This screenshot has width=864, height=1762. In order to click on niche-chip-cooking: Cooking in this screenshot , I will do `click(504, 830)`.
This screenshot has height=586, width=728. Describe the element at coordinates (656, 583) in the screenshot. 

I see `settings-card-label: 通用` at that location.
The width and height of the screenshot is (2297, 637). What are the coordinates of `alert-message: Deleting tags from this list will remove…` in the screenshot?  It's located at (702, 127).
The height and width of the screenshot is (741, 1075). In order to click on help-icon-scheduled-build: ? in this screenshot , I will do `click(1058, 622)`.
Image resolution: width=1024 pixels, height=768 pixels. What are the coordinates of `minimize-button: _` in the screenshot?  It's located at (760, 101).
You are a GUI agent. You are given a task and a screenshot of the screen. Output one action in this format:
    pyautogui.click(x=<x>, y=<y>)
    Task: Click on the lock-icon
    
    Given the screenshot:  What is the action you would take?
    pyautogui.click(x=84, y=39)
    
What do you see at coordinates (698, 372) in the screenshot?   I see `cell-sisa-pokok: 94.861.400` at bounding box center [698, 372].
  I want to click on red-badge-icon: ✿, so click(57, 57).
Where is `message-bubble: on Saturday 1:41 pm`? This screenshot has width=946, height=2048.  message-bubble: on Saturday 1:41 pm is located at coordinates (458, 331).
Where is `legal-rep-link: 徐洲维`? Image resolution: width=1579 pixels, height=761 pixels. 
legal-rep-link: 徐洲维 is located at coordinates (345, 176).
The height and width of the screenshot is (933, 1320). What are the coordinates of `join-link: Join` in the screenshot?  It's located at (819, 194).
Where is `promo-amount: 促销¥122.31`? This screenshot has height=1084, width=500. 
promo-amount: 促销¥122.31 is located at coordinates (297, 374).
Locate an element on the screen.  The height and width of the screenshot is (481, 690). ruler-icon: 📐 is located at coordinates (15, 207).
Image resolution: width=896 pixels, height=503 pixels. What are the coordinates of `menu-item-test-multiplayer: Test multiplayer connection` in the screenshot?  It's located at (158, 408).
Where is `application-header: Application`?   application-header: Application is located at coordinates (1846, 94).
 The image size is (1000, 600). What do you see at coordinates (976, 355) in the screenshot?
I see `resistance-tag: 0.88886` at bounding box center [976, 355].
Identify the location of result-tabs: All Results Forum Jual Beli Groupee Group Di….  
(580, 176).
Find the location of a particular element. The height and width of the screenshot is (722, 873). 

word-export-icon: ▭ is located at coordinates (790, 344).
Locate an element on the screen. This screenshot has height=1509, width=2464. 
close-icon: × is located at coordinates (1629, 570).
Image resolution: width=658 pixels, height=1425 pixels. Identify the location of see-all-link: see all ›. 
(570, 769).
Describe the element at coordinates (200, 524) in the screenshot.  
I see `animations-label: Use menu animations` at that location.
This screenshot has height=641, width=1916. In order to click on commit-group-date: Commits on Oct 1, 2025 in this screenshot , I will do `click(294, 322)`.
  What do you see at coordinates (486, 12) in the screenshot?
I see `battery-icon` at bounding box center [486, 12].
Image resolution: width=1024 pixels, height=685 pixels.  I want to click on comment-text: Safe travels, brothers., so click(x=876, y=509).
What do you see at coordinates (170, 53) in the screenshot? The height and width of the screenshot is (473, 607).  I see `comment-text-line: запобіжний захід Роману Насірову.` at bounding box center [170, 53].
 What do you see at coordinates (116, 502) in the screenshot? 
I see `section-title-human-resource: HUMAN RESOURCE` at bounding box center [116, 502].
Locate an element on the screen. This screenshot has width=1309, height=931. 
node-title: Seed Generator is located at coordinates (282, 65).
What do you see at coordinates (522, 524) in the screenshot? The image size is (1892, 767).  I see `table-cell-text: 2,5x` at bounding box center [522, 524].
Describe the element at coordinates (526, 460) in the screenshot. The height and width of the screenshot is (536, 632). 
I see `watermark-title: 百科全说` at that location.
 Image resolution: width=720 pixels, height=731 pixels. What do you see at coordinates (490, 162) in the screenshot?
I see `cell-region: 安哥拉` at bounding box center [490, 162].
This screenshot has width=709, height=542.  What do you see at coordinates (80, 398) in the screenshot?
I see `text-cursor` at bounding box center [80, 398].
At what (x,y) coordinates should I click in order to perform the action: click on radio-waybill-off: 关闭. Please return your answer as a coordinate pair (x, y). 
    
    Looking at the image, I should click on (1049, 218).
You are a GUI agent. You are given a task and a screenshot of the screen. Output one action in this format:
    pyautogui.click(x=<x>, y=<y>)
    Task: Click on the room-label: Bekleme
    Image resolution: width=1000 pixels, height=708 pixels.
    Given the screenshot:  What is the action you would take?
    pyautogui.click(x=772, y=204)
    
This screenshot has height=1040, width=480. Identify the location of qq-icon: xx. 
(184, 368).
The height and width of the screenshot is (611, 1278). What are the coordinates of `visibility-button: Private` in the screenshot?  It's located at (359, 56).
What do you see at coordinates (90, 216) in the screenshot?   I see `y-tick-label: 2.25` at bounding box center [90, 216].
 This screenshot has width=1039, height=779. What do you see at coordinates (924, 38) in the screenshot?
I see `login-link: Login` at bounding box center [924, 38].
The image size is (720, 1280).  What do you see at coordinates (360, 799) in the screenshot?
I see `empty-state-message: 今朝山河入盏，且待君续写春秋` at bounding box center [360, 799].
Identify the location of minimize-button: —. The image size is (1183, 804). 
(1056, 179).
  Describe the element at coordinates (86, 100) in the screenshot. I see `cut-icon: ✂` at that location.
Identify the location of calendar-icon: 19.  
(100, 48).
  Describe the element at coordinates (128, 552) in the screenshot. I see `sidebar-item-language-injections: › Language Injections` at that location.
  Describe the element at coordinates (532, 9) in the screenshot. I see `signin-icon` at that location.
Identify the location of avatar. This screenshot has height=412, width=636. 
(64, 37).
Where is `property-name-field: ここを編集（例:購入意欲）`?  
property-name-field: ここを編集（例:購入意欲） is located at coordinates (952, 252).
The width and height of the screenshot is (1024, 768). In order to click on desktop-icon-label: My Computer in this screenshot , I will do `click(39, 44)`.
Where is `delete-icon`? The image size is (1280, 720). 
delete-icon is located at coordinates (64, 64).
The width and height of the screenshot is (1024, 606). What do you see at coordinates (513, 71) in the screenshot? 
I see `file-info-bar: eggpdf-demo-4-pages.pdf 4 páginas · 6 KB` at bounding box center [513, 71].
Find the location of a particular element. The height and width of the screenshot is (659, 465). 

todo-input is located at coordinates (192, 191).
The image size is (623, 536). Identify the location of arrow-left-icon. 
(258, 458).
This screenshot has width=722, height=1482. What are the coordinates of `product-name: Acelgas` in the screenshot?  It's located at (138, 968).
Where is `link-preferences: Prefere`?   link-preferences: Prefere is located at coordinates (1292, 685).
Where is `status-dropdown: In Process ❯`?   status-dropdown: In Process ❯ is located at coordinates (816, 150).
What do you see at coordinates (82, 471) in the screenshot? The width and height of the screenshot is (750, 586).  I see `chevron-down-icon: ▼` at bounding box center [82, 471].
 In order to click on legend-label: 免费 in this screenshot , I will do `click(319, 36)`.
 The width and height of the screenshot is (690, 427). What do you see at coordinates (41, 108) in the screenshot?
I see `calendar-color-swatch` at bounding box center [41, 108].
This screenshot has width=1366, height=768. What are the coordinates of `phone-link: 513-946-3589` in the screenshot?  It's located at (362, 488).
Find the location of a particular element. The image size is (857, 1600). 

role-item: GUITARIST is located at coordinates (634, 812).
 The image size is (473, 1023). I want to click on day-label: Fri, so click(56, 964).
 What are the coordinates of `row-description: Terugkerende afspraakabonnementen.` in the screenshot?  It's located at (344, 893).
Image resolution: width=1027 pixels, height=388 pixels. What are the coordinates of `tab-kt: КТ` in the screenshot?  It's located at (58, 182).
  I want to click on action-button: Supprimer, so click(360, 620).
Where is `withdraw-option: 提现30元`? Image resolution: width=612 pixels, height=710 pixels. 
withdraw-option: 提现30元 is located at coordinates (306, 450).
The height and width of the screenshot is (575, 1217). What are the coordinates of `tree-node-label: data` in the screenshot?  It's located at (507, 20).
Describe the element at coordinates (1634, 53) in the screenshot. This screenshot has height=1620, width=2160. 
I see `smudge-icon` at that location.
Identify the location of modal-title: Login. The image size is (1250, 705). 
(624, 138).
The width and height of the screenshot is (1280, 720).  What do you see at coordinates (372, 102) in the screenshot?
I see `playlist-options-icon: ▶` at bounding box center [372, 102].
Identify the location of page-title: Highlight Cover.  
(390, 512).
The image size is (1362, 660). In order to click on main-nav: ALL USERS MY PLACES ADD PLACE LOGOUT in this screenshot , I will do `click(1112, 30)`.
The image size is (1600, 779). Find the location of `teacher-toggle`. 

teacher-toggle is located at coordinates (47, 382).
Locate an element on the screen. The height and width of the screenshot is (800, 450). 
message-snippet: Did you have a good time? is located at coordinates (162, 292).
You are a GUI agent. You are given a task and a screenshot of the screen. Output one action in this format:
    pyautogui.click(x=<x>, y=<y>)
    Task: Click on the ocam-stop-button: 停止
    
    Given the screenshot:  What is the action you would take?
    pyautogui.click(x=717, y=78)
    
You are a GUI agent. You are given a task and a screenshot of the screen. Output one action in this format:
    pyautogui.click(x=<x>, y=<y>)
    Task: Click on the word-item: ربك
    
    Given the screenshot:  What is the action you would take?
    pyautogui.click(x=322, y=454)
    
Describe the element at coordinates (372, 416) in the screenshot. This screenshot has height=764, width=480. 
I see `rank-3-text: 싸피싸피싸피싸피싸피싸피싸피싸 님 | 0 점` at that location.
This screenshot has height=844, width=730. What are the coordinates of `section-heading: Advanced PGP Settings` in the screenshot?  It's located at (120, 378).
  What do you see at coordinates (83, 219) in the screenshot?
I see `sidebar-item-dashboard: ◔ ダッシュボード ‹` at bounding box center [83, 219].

□ □ □ □ □

- _PROBLEM DETAILS_
Rewrite the rows above as a JSON list of strings, one string per line and no blank lines, covering everything from the line containing "The height and width of the screenshot is (575, 1217)." down to the line containing "(390, 512).", both included.

- _ANSWER FOR THIS EXERCISE_
[
  "The height and width of the screenshot is (575, 1217). What are the coordinates of `tree-node-label: data` in the screenshot?  It's located at (507, 20).",
  "Describe the element at coordinates (1634, 53) in the screenshot. This screenshot has height=1620, width=2160. ",
  "I see `smudge-icon` at that location.",
  "Identify the location of modal-title: Login. The image size is (1250, 705). ",
  "(624, 138).",
  "The width and height of the screenshot is (1280, 720).  What do you see at coordinates (372, 102) in the screenshot?",
  "I see `playlist-options-icon: ▶` at bounding box center [372, 102].",
  "Identify the location of page-title: Highlight Cover.  ",
  "(390, 512)."
]